## Exercises
A. Answer these three questions from the book review:
(i) Which two social psychologies written from the psychological viewpoint won noteworthy recognition?
(ii) How does Gurnee define the field of social psychology?
(iii) Which chapters does the reviewer call rather mediocre?
B. Please pick up the book review after its final sentence and continue it in the same voice.

## Excerpt to read
=== Section Start ===

Review of Elements of Social Psychology by Herbert Gurnee

Luther Lee Bernard

Social psychology, as every sociologist knows, was first developed by the social science people as a means of interpreting social processes with the aid of psychology. For a long time the psychologists shied away from it, preferring to develop their subject in the direction of biology rather than toward sociology. While several texts with the sociological slant were appearing, only two social psychologies from the psychological viewpoint—those by McDougall and Allport—won any noteworthy recognition. But now that the psychologists have gained administrative control of social psychology in many universities—mainly because "social" is an adjective and "psychology" is a noun—the psychologists themselves have begun, under publisher stimulus, to produce a considerable number of texts. The title at the head of this review belongs to the exhibit, and may be counted among the better of those with the psychological emphasis.

This text illustrates quite well the preference of the psychologists for the biological over the sociological interpretation. That is, of course, a matter of their training. Many psychologists have not yet gone west of the Hudson, i.e., they have not discovered sociology. Gurnee gives many anonymous evidences of having made excursions into this land, but he has left almost no landmarks to show where he has been. In chapters xi to xiv, inclusive, he crowds together many observations and generalizations regarding group behavior, crowds, leadership, social misconduct, art standards and appreciation, and religious phenomena. These are but fragmentary, however, in comparison with his treatment of the individual, his learning processes, motivations, motions, temperaments, personality traits, language, suggestion, and social attitudes. There is a very good chapter on methods usable in social psychology, but there is no marked connection between this chapter and the rest of the book. He defines the field of social psychology as the study of adjustment behavior, as do the behavioristic sociologists. The chapter on learning is excellent. He treats motivation like a denatured instinctivist, which I think he is, having been formerly a student of McDougall, to whom he often refers, but mainly without point. He fights shy

( 830) of the term instinct, but is careful not to commit himself. The chapters on emotion and temperament are moderately good, that on language better, and those on suggestion and social attitudes rather mediocre.

=== Section End ===

[Collected data entries]
=== Section Start ===

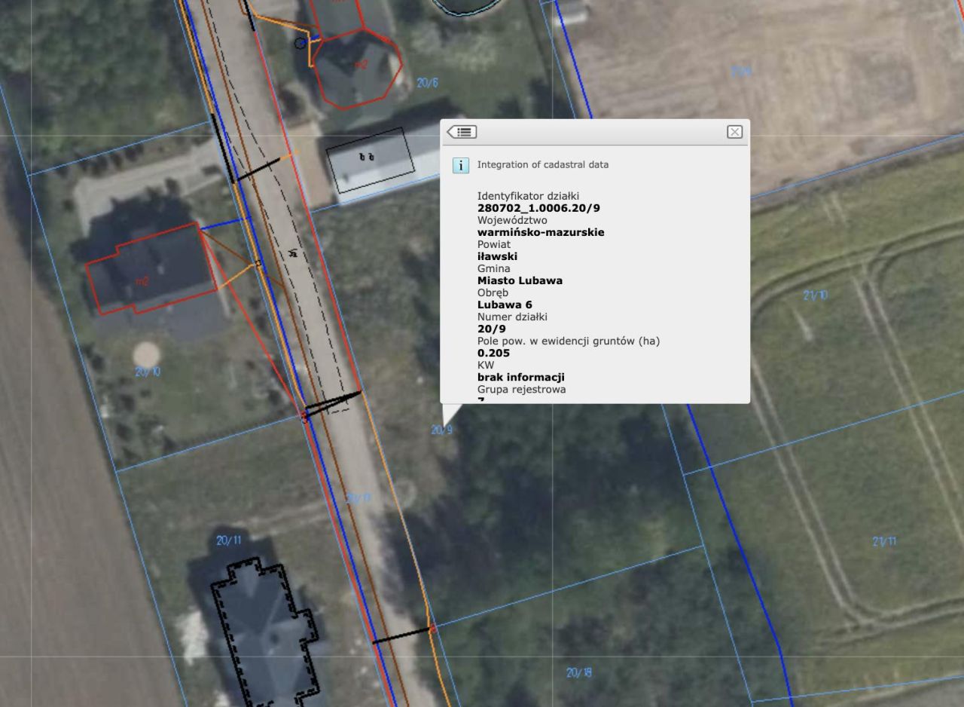The width and height of the screenshot is (964, 707).
Task: Click the 20/9 parcel label below popup
Action: (x=441, y=430)
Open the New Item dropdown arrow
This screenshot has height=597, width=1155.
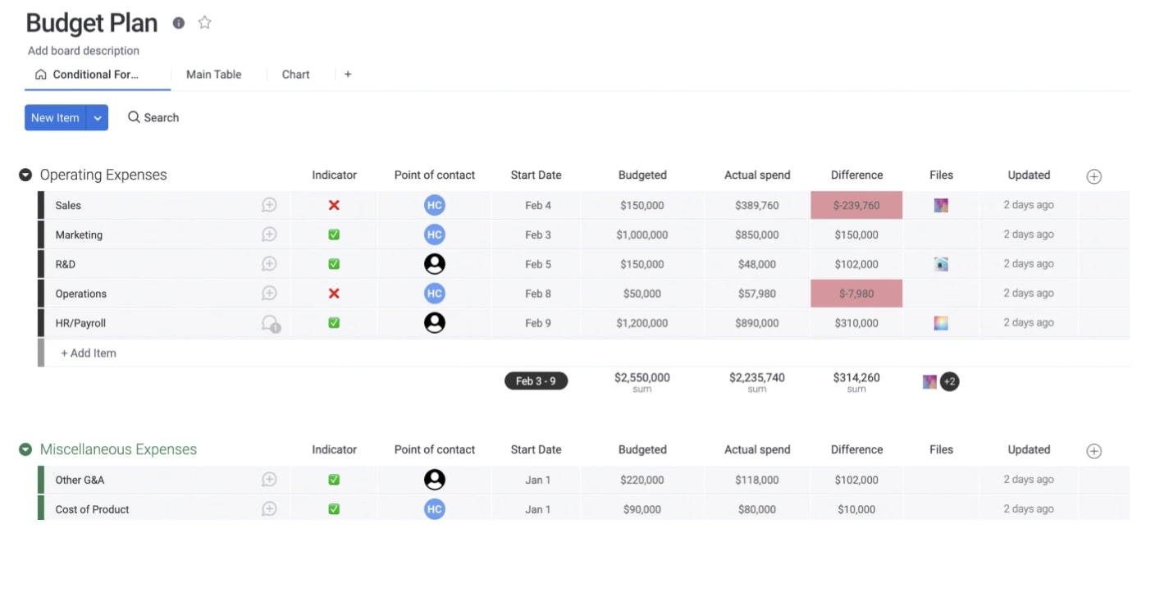pyautogui.click(x=98, y=118)
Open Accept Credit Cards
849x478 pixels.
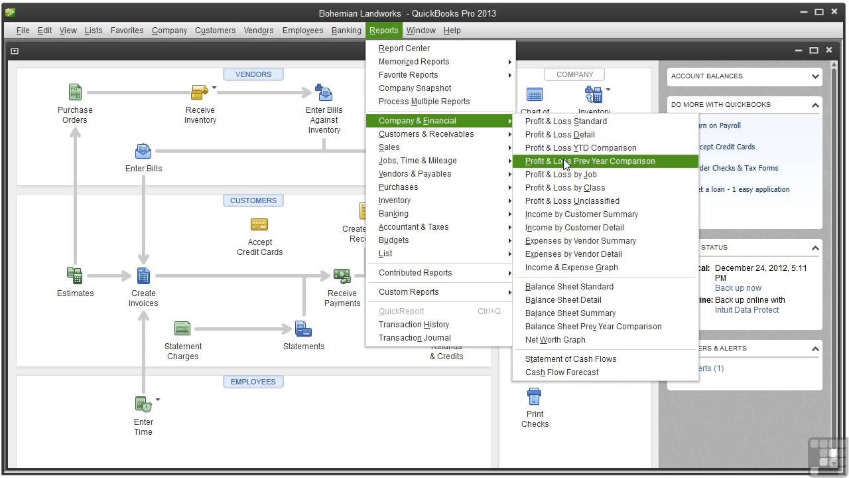click(259, 224)
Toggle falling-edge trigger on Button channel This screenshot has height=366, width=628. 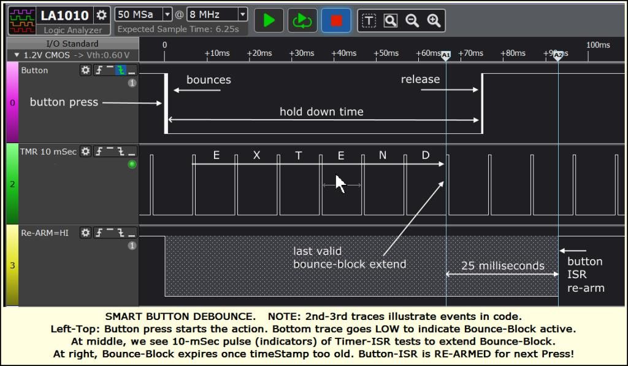pos(121,71)
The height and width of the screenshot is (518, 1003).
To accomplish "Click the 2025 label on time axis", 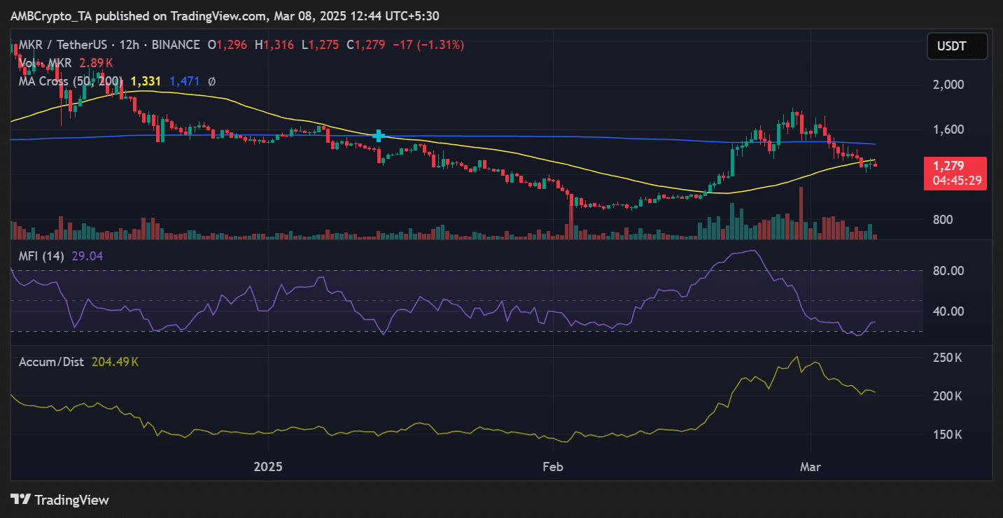I will click(269, 466).
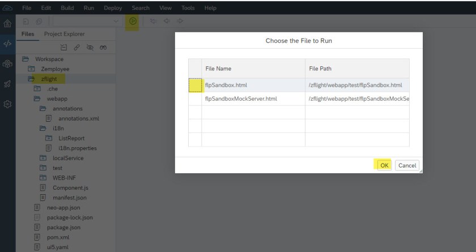
Task: Select the Development code icon in sidebar
Action: pyautogui.click(x=9, y=42)
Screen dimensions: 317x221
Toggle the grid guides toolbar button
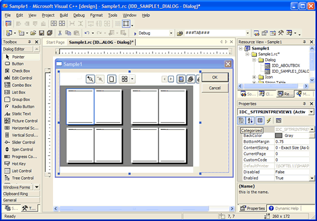click(x=118, y=23)
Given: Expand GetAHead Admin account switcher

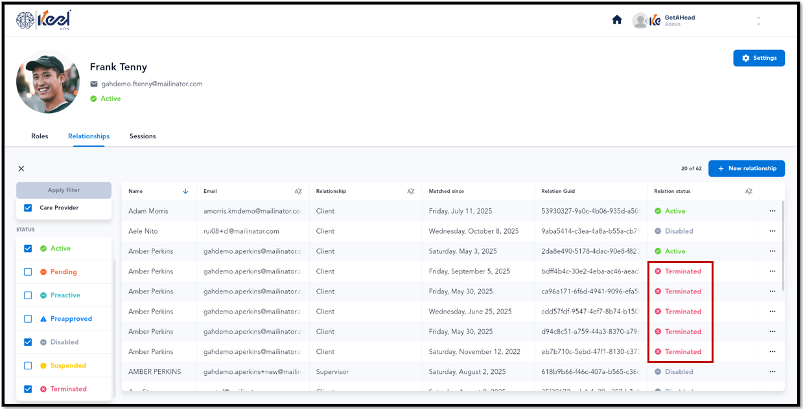Looking at the screenshot, I should pyautogui.click(x=758, y=21).
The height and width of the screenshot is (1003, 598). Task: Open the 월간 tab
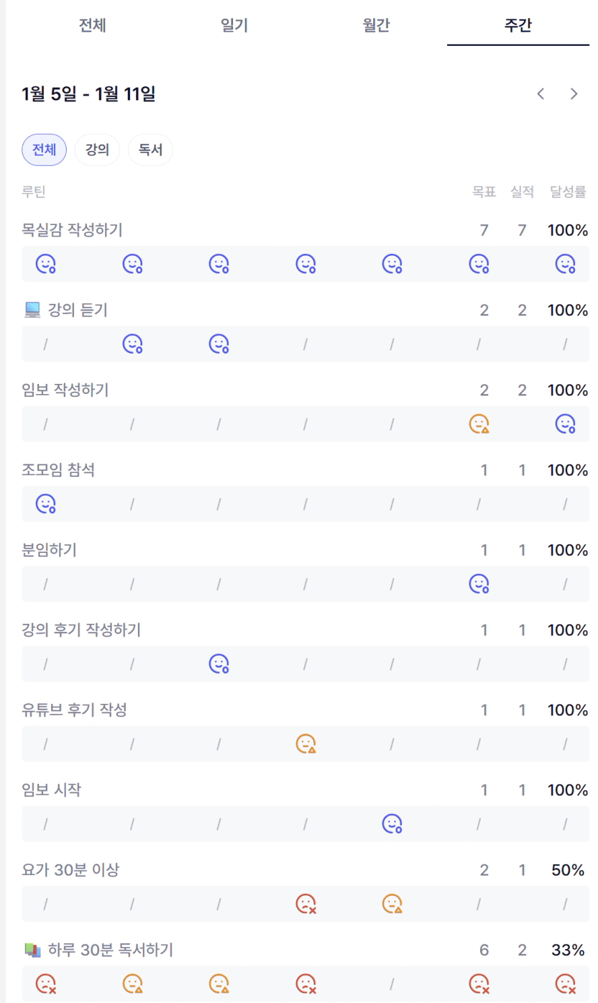[376, 26]
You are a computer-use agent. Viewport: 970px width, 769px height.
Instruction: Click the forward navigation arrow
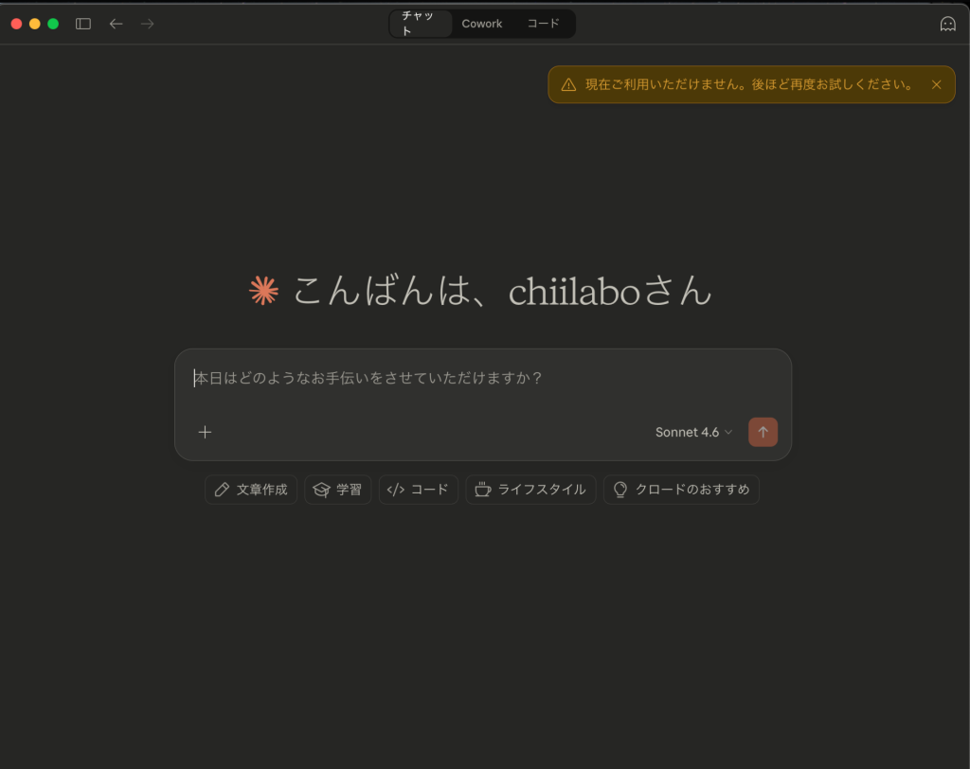coord(147,23)
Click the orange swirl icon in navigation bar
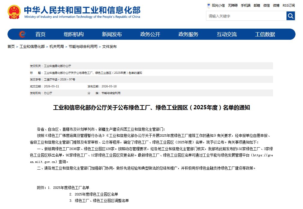 point(22,34)
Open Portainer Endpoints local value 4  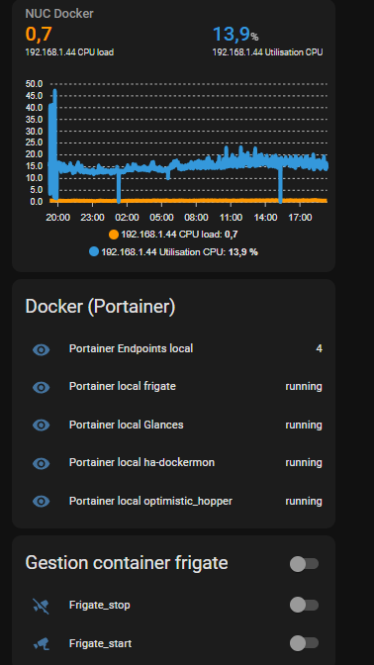pos(319,348)
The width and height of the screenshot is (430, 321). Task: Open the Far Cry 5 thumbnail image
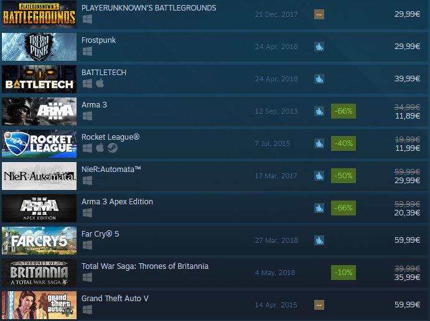point(39,240)
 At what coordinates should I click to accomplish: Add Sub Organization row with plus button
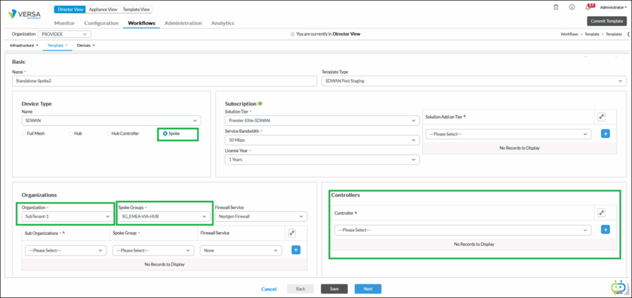[296, 250]
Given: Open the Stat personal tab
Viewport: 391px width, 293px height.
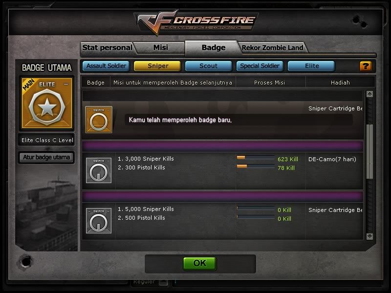Looking at the screenshot, I should tap(107, 47).
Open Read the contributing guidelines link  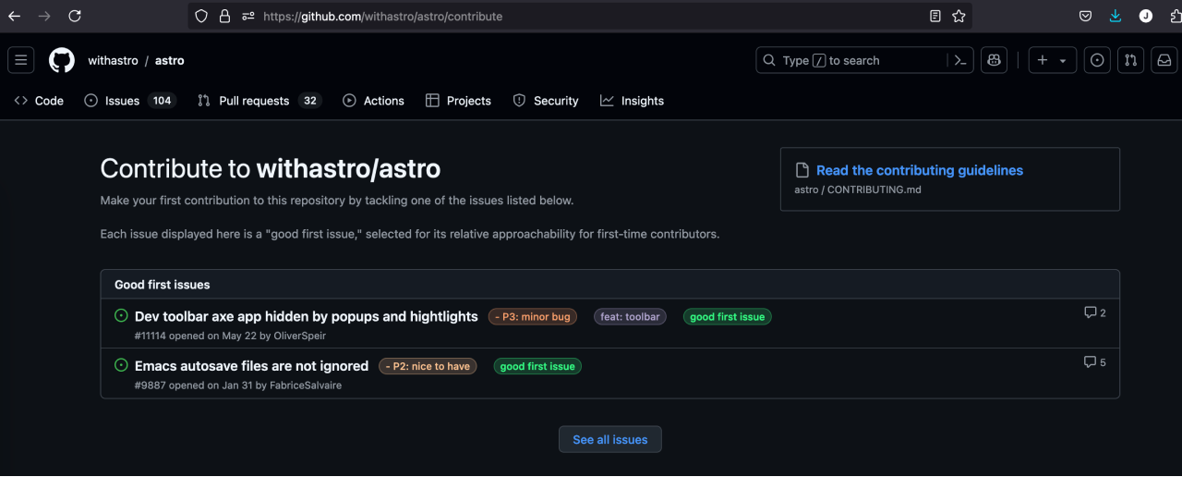(919, 170)
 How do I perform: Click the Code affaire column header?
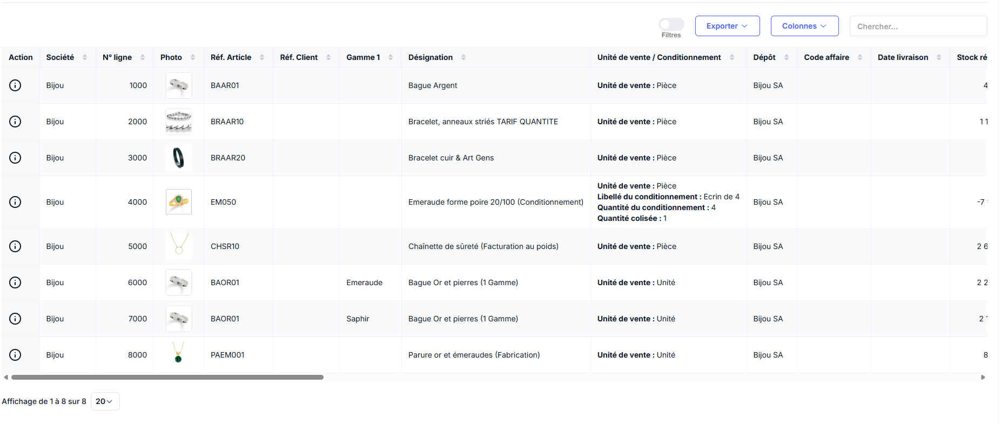(x=827, y=57)
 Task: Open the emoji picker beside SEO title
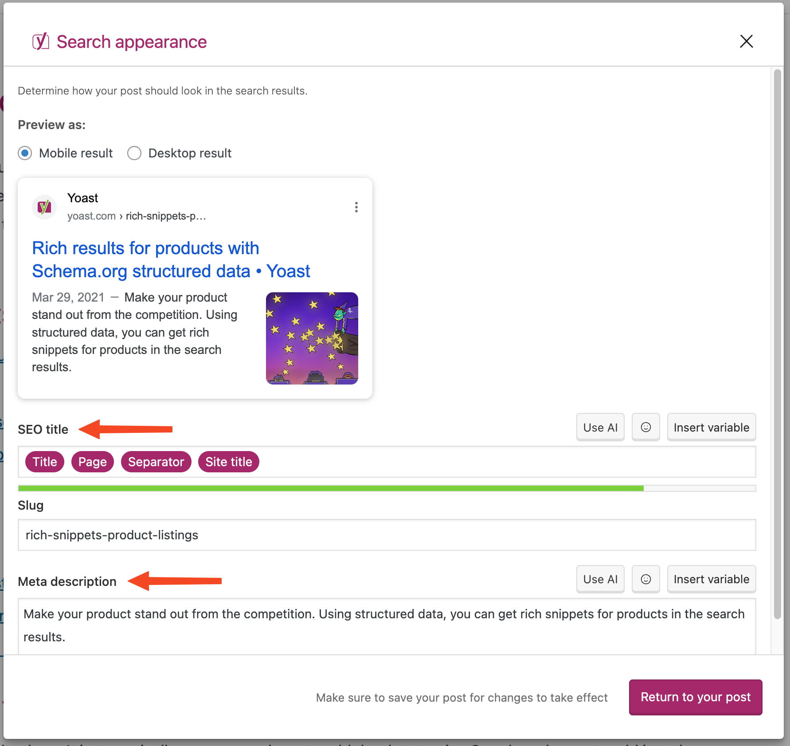click(x=645, y=427)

=== Section End ===

## Answers to each task
A.
(i) Those by McDougall and Allport.
(ii) As the study of adjustment behavior.
(iii) The chapters on suggestion and social attitudes.

B.
The book as a whole lacks "grasp" or breadth of vision and is much better in details than in its general outlook upon the field. This is perhaps a general criticism to be applied to social psychologies written from the individual psychology point of view. They have not learned to see psycho-social processes very well. The two Alports, Binet, Freud, Katz, May, McDougall, and Thurstone are most frequently cited. Even Bergson, LeBon, Tarde, and Trotter come in for mention in the text. But Faris, Folsom, Krueger, Reckless, Brown, Bernard, Ross, and Young do not appear in the index. Yet there is very definite evidence that material and viewpoint from some of these writers have been used. Such omissions are, however, the general rule among psychological writers of social psychologies. I formerly believed that they were due to a sort of intellectual and laboratory snobbishness on the part of the psychologists—and in some cases they may be—but I now believe that they are usually the result of an inadequate knowledge of the whole field of social psychology. Whereas the sociological writers on social psychology will usually treat the individual as well as the collective aspects of the subject, and meticulously give credit to psychologists and to social scientists alike, the average psychologist is frequently so uncertain of the relative merits of the social scientists that he is afraid to risk citing any of them. Consequently he merely uses their material and says nothing about it. In the final chapter on religious activity the author's lack of familiarity with the social science field is made particularly manifest. He treats religion almost wholly as a subjective and mystical phenomenon, whereas the trend since Durkheim is pre-dominantly toward the social and collective emphasis.